Will Agnico Eagle Mines stock hold CC$196.45 support as oversold conditions limit further selling?
Agnico Eagle Mines (AEM) stock is trading at C$207.19, down 1.94% on the day. The price stands below its key moving averages, signaling ongoing near-term and longer-term weakness amid moderate volatility.
Highlights
- AEM/CAD trades well below key moving averages, confirming sustained downward pressure across all timeframes.
- Bearish momentum dominates, with most indicators signaling strong seller control and little chance of near-term reversal.
- The stock closed at C$207.19 and is expected to range between C$196.45 and C$217.93 over the next 2–3 days, with higher probability of further downside.
Bearish momentum and resistance defined as technical signals diverge
AEM is trading below its 20-period (C$208.83) and 50-period (C$214.95) moving averages on the hourly chart, as well as the long-term 200-period moving average (C$256.12) on the daily chart. The Ichimoku Kijun on the daily timeframe stands at C$211.43, marking a nearby resistance. Momentum indicators remain bearish: the Moving Average Convergence Divergence (MACD) gives a strong sell, the Average Directional Index (ADX) confirms seller dominance, and the Relative Strength Index (RSI) is at 41.42, reflecting mild downward pressure. However, the Stochastic RSI and Commodity Channel Index (CCI) are neutral, while Bull/Bear Power shows oversold levels. The Awesome Oscillator is neutral and does not further reinforce the current move.

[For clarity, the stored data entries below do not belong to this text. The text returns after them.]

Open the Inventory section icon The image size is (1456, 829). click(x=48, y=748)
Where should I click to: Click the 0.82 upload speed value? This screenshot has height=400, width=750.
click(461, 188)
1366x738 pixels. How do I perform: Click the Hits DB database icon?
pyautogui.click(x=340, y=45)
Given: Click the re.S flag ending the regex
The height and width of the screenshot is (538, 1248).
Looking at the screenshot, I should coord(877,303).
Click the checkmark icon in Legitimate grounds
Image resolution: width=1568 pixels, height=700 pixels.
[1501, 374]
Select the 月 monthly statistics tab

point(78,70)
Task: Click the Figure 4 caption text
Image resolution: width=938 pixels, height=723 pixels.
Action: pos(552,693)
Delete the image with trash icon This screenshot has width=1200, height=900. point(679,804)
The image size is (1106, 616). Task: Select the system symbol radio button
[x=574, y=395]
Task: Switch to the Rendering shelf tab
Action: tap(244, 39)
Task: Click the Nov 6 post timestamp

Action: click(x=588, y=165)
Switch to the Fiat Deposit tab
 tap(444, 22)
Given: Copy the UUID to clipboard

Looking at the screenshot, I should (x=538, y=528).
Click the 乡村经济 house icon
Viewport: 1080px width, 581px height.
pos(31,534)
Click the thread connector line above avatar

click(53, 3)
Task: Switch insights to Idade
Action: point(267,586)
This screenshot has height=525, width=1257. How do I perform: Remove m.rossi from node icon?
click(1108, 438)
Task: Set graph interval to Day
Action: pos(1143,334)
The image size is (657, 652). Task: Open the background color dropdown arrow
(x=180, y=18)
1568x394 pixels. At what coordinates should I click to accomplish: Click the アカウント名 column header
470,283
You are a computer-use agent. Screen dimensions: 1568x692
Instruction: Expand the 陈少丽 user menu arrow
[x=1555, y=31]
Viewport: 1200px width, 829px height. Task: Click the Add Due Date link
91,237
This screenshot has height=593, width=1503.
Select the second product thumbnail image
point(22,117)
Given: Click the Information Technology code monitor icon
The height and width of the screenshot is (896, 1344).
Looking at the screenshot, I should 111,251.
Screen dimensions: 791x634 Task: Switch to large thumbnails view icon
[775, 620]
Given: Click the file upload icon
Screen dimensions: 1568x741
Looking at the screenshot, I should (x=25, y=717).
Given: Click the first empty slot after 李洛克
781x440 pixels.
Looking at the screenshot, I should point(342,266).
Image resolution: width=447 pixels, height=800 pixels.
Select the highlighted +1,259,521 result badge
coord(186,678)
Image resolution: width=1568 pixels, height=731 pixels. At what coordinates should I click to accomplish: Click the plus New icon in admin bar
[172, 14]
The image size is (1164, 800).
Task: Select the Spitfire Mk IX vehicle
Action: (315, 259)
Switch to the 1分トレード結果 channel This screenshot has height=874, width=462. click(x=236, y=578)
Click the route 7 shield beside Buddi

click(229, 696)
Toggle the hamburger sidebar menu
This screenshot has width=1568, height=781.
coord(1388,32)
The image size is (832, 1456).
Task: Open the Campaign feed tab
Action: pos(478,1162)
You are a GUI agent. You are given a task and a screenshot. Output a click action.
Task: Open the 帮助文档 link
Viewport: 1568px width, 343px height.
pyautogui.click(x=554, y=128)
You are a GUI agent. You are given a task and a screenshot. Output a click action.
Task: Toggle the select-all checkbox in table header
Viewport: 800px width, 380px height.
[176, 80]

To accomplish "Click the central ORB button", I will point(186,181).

Strong downside risk as consolidation expected within volatility band
Over the next 2–3 trading days, AEM is likely to remain within a volatility band from C$196.45 to C$217.93. Upside probability is very low, with strong downside risk prevailing as seller pressure persists. The baseline expectation is for the price to consolidate sideways within this range. A break above resistance at C$211.43 could open the way to the upper band, while a move below C$196.45 would likely trigger further declines.
Earlier, analysts noted that Agnico Eagle Mines was facing sustained downside pressure with bearish momentum dominating its technical outlook. The latest developments reinforce this view, highlighting that persistent seller control and unresolved resistance levels remain key obstacles for any near-term recovery attempt.